Colombo
(AsiaNews) - Rizana Nafeek, a Sri Lankan Muslim woman on death row in Saudi
Arabia, is holding onto her life by a thread. Despite countless appeals for her
release, in and outside the country, by the Sri Lankan government, NGOs and
Caritas, the young woman remains in jail for the murder of the newly born baby
of the family that employed her.
According to EU
High Representative and Vice President Catherine Ashton, the European Union "will
continue to follow it [Rizana's case] very attentively, in close coordination
with the authorities of her home country, Sri Lanka". In fact, for Saudi
authorities, the case "is not yet closed".
Sentenced in
2007, Rizana Nafeek comes from Mutur, a poor village in the eastern district of
Trincomalee. She arrived in saudi Arabia when she was only 17 on a forged
passport to work as a maid. Her employer's child died when she was working for
him.
After she was
accused of killing the baby, she was subjected to a phoney trial and sentenced
to death based on a confession she signed but whose contents she did not know in
a language she did not speak.
A foreign
employment agent in Sri Lanka was arrested last year and charged for giving her
forged documents.
Sri Lankan
authorities have been active in trying to keep Rizana's case in the news.

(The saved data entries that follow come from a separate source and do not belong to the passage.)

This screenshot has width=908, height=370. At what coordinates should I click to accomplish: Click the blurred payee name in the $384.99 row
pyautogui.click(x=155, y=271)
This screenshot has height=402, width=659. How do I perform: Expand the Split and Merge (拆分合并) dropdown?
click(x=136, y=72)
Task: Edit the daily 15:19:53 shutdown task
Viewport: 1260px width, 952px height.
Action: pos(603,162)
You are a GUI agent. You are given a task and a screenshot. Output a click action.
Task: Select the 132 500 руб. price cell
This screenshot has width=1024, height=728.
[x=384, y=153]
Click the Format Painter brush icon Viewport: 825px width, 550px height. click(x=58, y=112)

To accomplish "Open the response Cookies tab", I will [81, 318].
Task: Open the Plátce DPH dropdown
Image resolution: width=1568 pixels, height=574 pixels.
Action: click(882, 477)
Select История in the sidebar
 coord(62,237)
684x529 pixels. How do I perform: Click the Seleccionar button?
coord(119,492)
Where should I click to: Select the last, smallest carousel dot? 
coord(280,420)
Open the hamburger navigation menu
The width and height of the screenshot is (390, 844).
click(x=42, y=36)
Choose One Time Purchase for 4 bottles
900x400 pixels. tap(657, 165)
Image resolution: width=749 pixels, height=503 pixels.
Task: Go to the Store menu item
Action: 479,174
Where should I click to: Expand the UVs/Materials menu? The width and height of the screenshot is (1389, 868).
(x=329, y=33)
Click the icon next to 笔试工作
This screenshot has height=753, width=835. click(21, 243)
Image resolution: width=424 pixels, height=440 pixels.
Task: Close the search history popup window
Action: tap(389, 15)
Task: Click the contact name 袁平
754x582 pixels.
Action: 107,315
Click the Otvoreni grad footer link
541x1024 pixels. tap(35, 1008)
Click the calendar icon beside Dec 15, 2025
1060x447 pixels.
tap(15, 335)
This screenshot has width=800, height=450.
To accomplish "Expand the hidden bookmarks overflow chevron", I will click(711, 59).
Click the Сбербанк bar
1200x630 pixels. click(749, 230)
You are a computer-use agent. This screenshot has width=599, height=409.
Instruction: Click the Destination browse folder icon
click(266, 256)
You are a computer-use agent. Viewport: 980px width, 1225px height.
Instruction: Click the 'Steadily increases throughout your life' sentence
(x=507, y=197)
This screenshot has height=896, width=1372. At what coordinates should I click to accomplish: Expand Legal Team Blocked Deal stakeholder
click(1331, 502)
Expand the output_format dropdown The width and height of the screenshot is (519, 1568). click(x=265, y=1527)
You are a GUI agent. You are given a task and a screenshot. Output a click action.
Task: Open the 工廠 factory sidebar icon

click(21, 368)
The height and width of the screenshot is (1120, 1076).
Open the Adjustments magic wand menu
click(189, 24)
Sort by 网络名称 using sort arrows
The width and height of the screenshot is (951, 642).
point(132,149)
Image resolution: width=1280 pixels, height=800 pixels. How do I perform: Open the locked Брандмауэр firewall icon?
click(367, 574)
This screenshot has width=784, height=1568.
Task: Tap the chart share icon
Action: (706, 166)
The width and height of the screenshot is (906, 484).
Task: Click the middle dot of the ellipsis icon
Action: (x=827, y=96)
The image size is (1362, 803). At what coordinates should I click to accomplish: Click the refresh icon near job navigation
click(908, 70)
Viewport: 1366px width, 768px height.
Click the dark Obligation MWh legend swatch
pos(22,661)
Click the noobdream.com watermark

Last Wednesday,
Foreign Employment Minister Dilan Perera said that the execution order had been
suspended. He added that a Sri Lankan delegation visited the dead child's
family to seek a pardon.
According to the
Asian Human Rights Commission, Saudi Arabia has one the world's highest
execution rates.
At the end of 2009,
Amnesty International reported that at least 141 people were on death row in
Saudi prisons, 104 foreigners.
Migrant workers
from Africa, Asia and the Mideast are the main victims.